Sin embargo, las palabras que escapan de sus labios me dejan petrificada. —Solo quería decirte que en una semana me mudaré a un nuevo departamento, anuncia con una calma que me desconcierta. Mi ceño se frunce en confusión y mi enojo comienza a burbujear dentro de mí. Intento levantarme para enfrentarlo, pero el dolor en mi cadera me lo impide, frustrándome aún más. Arturo me mira con una expresión de desconcierto ante mi reacción.

—No, Arturo, ¡no puedes irte!, estallo finalmente, dejando que la ira y el dolor se mezclen en mis palabras.

Con un esfuerzo desesperado, intento levantarme de la cama, pero una oleada de dolor irrumpe en mi cuerpo, desgarrándome desde dentro. Un grito ahogado escapa de mis labios, y siento que mi voz se desvanece en la habitación, mezclándose con el sonido de mi propia angustia. Arturo se hacer a mí, su rostro reflejando una mezcla de preocupación y confusión.

—¿Estás bien?, pregunta con urgencia, sus manos extendiéndose hacia mí en un gesto de ayuda.

—No, ¡no ves que no puedo moverme!, respondo entre jadeos, la agonía retorciéndose en mi interior.

Un gemido desgarrador se escapa de mi garganta cuando una nueva ola de dolor me envuelve, haciéndome retorcerme en la cama. Arturo me observa con creciente desconcierto, incapaz de ocultar su sorpresa ante la intensidad de mi sufrimiento.

—Creo que va a nacer, murmuro con dificultad, la certeza de que el momento ha llegado envolviéndome en un torbellino de emociones. La sorpresa en el rostro de Arturo es evidente. Con su ayuda, logro ponerme de pie, sintiendo su presencia cerca de mí. Su aroma embriaga mis sentidos, pero el dolor que me consume es abrumador, eclipsando cualquier otra sensación.

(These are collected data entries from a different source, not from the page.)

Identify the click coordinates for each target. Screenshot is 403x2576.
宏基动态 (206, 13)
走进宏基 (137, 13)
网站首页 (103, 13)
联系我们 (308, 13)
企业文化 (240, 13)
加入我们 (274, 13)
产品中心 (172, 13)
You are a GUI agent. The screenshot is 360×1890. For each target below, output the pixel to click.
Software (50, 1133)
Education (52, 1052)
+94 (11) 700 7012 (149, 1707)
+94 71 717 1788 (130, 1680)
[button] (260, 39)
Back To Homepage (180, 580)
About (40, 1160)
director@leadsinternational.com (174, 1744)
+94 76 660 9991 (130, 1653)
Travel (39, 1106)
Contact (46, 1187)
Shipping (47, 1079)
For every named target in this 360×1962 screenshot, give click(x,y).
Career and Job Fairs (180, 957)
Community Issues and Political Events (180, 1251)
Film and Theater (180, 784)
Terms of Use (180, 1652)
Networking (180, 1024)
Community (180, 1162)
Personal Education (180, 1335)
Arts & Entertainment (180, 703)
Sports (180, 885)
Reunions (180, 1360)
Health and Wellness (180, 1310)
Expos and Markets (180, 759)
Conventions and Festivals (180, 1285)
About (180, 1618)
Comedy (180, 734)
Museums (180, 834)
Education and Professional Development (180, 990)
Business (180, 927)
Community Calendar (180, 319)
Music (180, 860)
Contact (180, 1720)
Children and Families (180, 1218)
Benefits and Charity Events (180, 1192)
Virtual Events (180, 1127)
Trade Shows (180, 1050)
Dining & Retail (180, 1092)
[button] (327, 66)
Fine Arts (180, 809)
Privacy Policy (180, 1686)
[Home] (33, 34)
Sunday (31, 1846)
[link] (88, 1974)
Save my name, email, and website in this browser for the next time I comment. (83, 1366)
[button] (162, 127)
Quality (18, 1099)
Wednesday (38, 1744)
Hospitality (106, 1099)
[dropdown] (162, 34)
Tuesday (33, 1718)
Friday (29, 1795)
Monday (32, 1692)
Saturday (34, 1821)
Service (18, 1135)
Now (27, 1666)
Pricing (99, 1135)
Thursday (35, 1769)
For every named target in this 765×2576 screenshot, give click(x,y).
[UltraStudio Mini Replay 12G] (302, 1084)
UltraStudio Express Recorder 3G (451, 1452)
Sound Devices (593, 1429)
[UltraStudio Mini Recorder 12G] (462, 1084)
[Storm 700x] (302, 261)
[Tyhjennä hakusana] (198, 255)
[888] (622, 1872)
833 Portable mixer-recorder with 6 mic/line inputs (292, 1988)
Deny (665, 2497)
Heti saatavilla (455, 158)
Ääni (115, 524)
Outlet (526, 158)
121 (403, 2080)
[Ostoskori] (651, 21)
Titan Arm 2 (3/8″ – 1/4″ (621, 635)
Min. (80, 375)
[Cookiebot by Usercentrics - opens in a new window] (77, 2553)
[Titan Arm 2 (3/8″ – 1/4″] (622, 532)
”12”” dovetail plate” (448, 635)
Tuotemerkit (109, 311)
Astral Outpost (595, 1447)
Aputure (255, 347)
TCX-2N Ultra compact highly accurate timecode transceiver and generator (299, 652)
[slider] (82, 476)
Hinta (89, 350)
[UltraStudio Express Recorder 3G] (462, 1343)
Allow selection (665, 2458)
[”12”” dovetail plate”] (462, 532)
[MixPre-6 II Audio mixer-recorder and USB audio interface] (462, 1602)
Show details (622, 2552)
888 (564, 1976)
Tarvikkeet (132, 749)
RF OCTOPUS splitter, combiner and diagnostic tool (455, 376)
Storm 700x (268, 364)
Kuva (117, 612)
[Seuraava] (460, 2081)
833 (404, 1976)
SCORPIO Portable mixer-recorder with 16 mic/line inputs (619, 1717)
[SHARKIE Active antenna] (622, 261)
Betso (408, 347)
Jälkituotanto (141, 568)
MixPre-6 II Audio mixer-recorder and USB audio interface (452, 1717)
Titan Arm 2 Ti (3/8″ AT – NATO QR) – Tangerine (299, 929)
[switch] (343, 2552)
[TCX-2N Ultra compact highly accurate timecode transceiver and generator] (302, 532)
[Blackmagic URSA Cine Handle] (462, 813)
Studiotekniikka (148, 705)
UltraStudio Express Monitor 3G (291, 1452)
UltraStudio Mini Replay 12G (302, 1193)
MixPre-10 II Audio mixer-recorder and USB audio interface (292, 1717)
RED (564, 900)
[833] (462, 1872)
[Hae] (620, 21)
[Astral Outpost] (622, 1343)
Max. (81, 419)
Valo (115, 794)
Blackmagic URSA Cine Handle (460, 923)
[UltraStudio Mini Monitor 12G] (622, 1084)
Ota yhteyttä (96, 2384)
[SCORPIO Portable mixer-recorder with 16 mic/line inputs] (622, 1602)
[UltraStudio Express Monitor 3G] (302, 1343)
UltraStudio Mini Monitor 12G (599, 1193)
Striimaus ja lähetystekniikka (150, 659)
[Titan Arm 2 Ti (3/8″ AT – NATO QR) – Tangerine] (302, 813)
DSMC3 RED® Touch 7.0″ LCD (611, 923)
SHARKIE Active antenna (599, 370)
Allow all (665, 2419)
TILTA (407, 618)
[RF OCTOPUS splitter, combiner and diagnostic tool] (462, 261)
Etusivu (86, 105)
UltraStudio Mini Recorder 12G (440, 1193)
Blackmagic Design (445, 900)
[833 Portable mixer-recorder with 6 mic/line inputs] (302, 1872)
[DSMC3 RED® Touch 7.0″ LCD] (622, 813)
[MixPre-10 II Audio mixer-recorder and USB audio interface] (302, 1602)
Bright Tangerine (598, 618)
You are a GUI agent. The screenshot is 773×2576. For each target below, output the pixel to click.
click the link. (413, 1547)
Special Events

—Ahhhh!!! no puedo este dolor va matarme.

El dolor que me embarga es abrumador, una marea de agonía que amenaza con arrastrarme hacia la oscuridad. Arturo me carga en sus brazos con cuidado y determinación, descendiendo las escaleras con pasos rápidos y decididos. Me aferro a él con desesperación, tratando de encontrar algún resquicio de alivio en medio de la tormenta de dolor que me consume.

Al llegar al auto, Arturo me coloca suavemente en el asiento del pasajero y se apresura a entrar de nuevo a la casa. Regresa con la pañalera de Estrella y la coloca en el asiento trasero antes de tomar el volante con firmeza. El motor ruge al encenderse, y el auto se pone en marcha, surcando las calles con una urgencia que refleja la gravedad de la situación.

Cada bache en el camino es una puñalada en mi cuerpo, y toco mi vientre con ternura, tratando de tranquilizar a la pequeña intrusa . El dolor es tan intenso que incluso el simple acto de respirar se convierte en un desafío. Cierro los ojos con fuerza, buscando refugio en la oscuridad detrás de mis párpados, pero el dolor persiste, implacable.

Al llegar al hospital, Arturo me carga en brazos, su rostro reflejando una mezcla de determinación y preocupación. Las enfermeras se apresuran a nuestro encuentro, buscando una camilla para transportarme hacia la sala de partos. Arturo me acuesta con suavidad, sus ojos encontrando los míos en un momento de conexión y complicidad. En ese instante, mi amor por él se intensifica, pero el dolor que me consume me devuelve cruelmente a la realidad. Mis gritos llenan los pasillos del hospital, un eco desgarrador de la lucha que se libra dentro de mí.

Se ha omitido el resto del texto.